Andaliman Timurasa Indonesia
Andaliman Dapat Digunakan Untuk Mengatasi Nyeri Sendi
Rempah khas Batak yang legendaris, andaliman (Zanthoxylum acanthopodium DC), memberikan sensasi "menggigit" di lidah saat dikonsumsi. Selama ini, andaliman telah menjadi penyedap rasa khas dalam berbagai masakan Batak. Berkat sentuhan teknologi nano, rempah yang mengandung zat antiperadangan ini kini dapat dimanfaatkan untuk mengatasi nyeri radang sendi.
Berdasarkan penelitian Yanti, dosen di School of Bioscience, Technology, and Innovation, Universitas Katolik (Unika) Atma Jaya Jakarta, sejak tahun 2010 hingga saat ini, andaliman—rempah endemik dari Danau Toba, Tapanuli Utara, Sumatera Utara, yang sering disebut lada Batak—memiliki potensi besar dalam bidang biomedis.
Rempah endemik ini terbukti efektif dalam membantu mengatasi peradangan, diabetes, obesitas, dan masalah bau mulut atau halitosis. Selain itu, andaliman juga dikembangkan sebagai bahan antibakteri, antiplak (antibiofilm), antiacne (untuk jerawat), antigout (mengatasi asam urat), dan antiarthritic (mengatasi radang sendi).
Dengan berbagai manfaat tersebut, andaliman dapat menjadi alternatif obat tradisional khas Indonesia yang alami, menggantikan zat-zat kimia yang sudah umum digunakan di pasaran.
Yanti juga mengeksplorasi manfaat lain dari andaliman, khususnya dalam mengatasi radang sendi dan asam urat. Dengan dukungan pemerintah, penelitiannya berkembang dari uji invitro ke uji pada hewan (tikus) dan formulasi produk.
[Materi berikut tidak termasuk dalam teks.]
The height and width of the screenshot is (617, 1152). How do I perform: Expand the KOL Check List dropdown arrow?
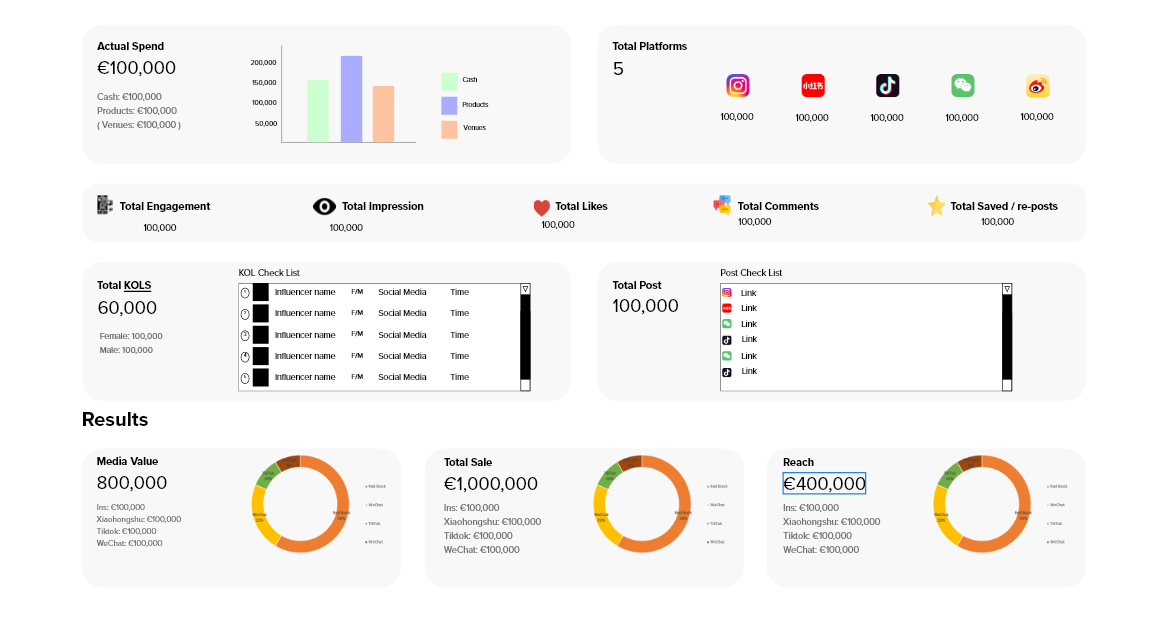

“Keunikan andaliman terletak pada sensasi pedas dan ‘menggigit’ yang hanya dirasakan di mulut. Kandungan limonen atau minyak atsiri di dalamnya memberikan efek antiradang yang sangat baik. Kami mencoba memformulasikan minyak atsiri andaliman, ada yang dikombinasikan dengan jahe, ada juga yang murni andaliman. Formulasi ini kami masukkan ke dalam obat topikal,” jelas Yanti. Saat ini, produk untuk mengatasi radang sendi di pasaran, seperti balsam atau pereda nyeri, umumnya menggunakan mentol atau metil salisilat. Andaliman ditawarkan sebagai alternatif alami pengganti bahan-bahan kimia tersebut.
Andaliman digunakan dalam berbagai produk seperti balsem, minyak urut, minyak kayu putih, dan minyak angin untuk mengatasi nyeri radang sendi. Biji andaliman segar dari Dolok Sanggul, Kabupaten Humbang Hasundutan, diolah menjadi nanoemulsi (dengan ukuran partikel 943,7 nm berdasarkan PSA) yang kemudian dicampurkan ke dalam produk-produk yang sudah dikenal di pasaran, namun dengan manfaat tambahan untuk mengatasi radang sendi.
Yanti menjelaskan bahwa dengan mengubah andaliman menjadi nanoemulsi, kandungannya menjadi lebih mudah diserap oleh kulit, sehingga memberikan efek cepat dalam mengurangi nyeri sendi. Nyeri sendi sendiri dapat disebabkan oleh berbagai faktor, salah satunya adalah penuaan. Dengan mengatasi nyeri sendi, kualitas hidup dapat ditingkatkan secara signifikan.